■ **Set problem A**: Print the section of the passage on deadlines starting at "Your dead line" and ending at "to his advantage.)", reproducing it word for word.

■ **Extract to read**:

[Start]

Ever thought about that word, deadlines? Dead lines? Is it that the line itself is dead? Or that your death is somehow connected to the line? Before the line that is dead, you are alive, after the line, you are dead, because you didn’t make your deadline. Actually, according to (I love Wikipedia and its spinoffs), the understanding of a deadline as a due date comes from journalism, which in turn adopted it from printing, going back to the days of the old printing presses, where a dead line was a line on a plate that did not move. Like many of the words in the english language, deadline – as a due date – is not all that old. Interestingly, other contexts the word has been used in include a fishing line that is set and not moved, left to wait for a bite, and in the prison system, as a line (often a fence) over which inmates must not go or they will be shot.

Your dead line is March 13th. Friday the 13th, in fact. How’s that for an ominous deadline date? (Speaking of relatively recent, apparently references to Friday the 13th being unlucky really only start appear in the early 1900s – the connection has been made to a book that came out at that time by Thomas W. Lawson called Friday, the thirteenth, about a Wall Street broker who uses the superstition to his advantage.)

Friday the 13th would be today. Today is the last day I am officially accepting material for the blog carnival The Moth and Me, which will be posted at NAMBI on Sunday. As you all know, I am crazy about moths (only slightly less crazy than I am about birds, and just a tad more than I am about nature in general), and I hope to see this carnival thrive and prosper. But that requires that people send in their links! For the first edition or two I’m not picky about date – send in anything you have, even if it’s from a year or two ago. Let’s give this fabulous group of organisms their due! I will unofficially still accept material up to late tomorrow (Saturday), but don’t leave it to the last minute if you can – I’ll be working to put together the post tomorrow, and would like to have material in hand by then.

[End]

■ **Set problem B**: Update the records that follow by replacing "Image resolution" with "Image dimensions" and keeping everything else unchanged. Omit the pictures from your answer.

■ **Records shown**:
[Start]

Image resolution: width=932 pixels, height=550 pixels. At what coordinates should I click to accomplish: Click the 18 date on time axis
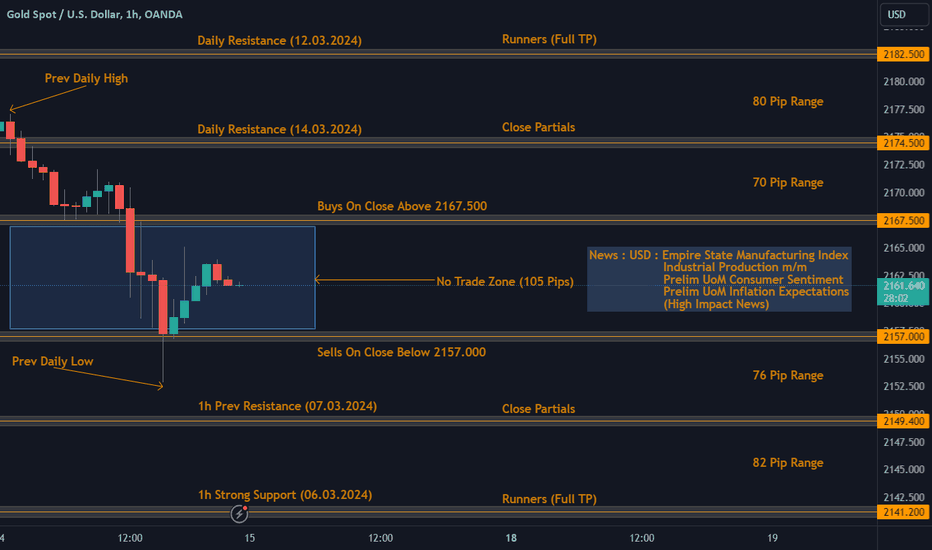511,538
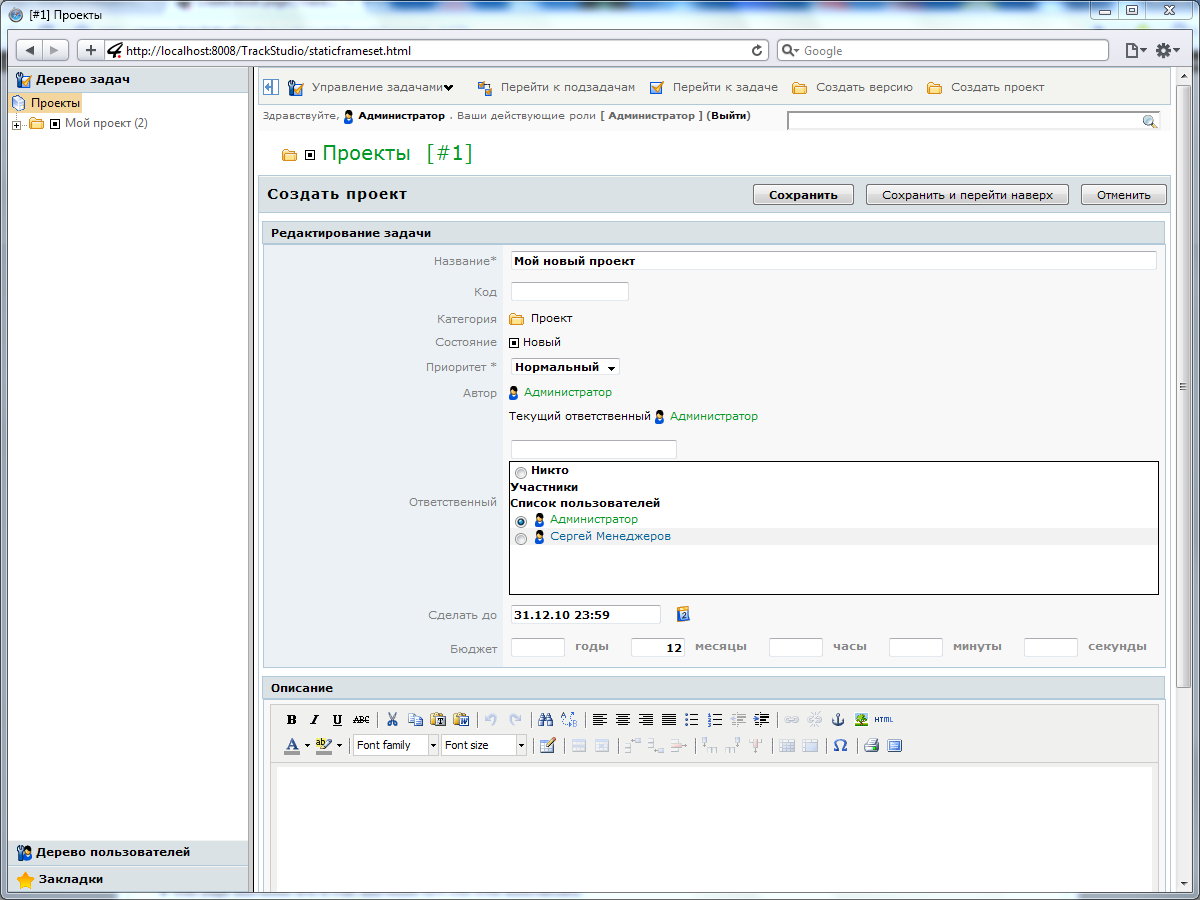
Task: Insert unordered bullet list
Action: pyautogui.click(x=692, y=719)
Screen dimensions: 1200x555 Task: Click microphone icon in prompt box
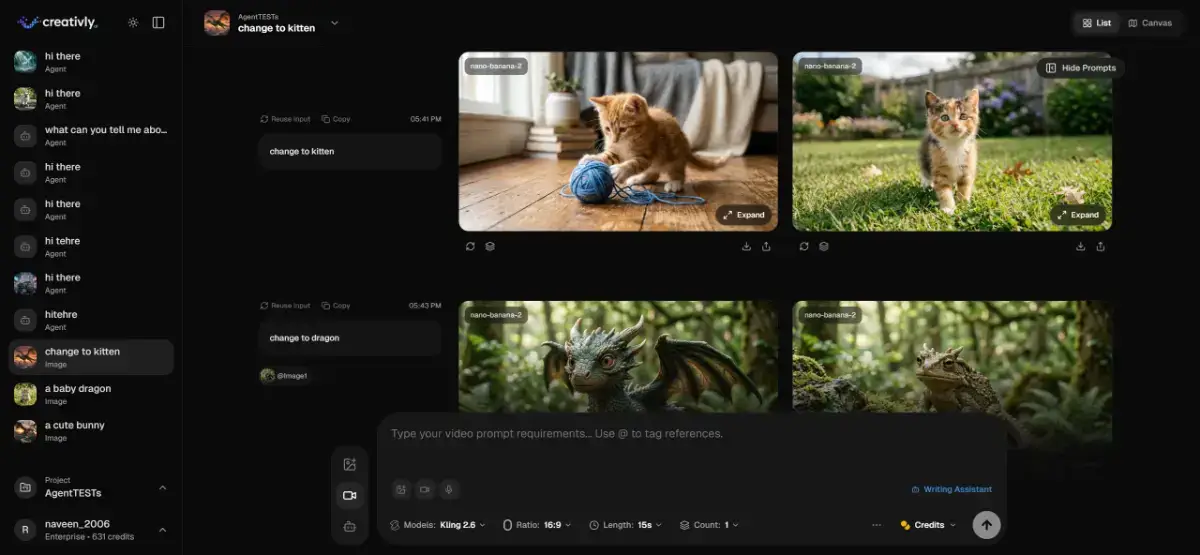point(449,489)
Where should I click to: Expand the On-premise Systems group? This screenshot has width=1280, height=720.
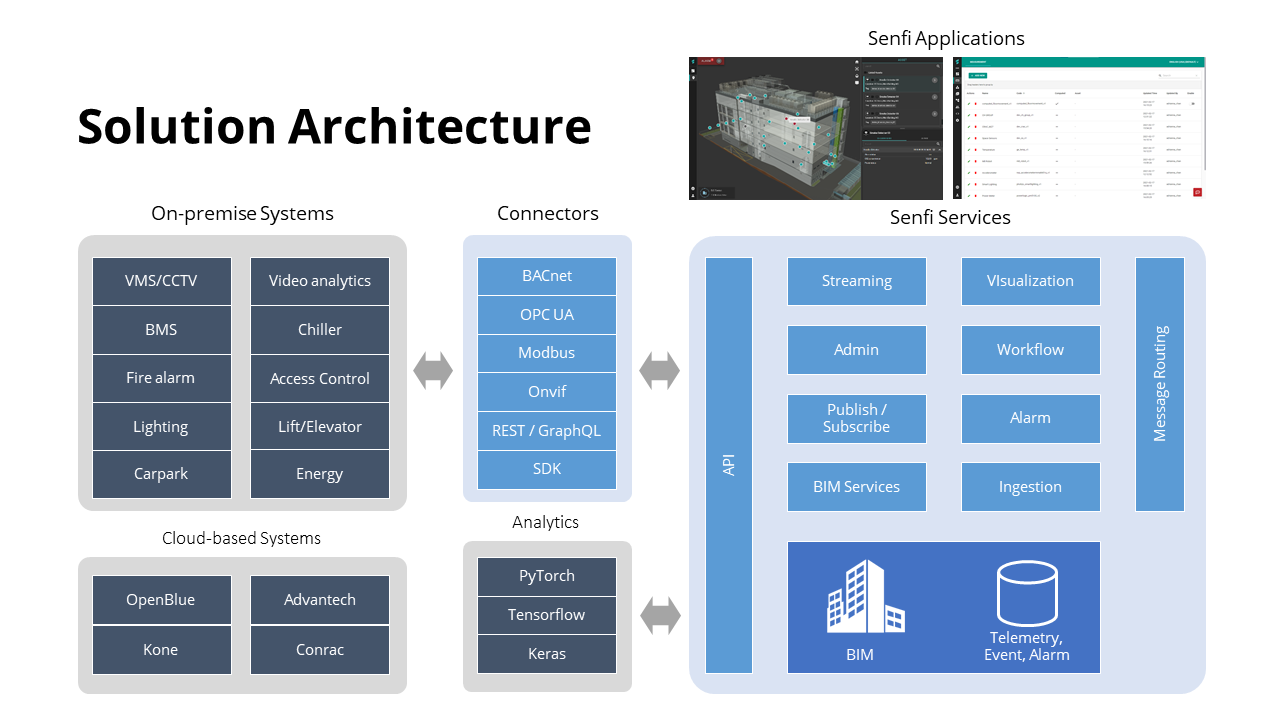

[End]

■ **Expected answer A**:
Your dead line is March 13th. Friday the 13th, in fact. How’s that for an ominous deadline date? (Speaking of relatively recent, apparently references to Friday the 13th being unlucky really only start appear in the early 1900s – the connection has been made to a book that came out at that time by Thomas W. Lawson called Friday, the thirteenth, about a Wall Street broker who uses the superstition to his advantage.)

■ **Expected answer B**:
Image dimensions: width=932 pixels, height=550 pixels. At what coordinates should I click to accomplish: Click the 18 date on time axis
511,538
Task: Insert unordered bullet list
Action: pyautogui.click(x=692, y=719)
Screen dimensions: 1200x555 Task: Click microphone icon in prompt box
point(449,489)
Where should I click to: Expand the On-premise Systems group? This screenshot has width=1280, height=720.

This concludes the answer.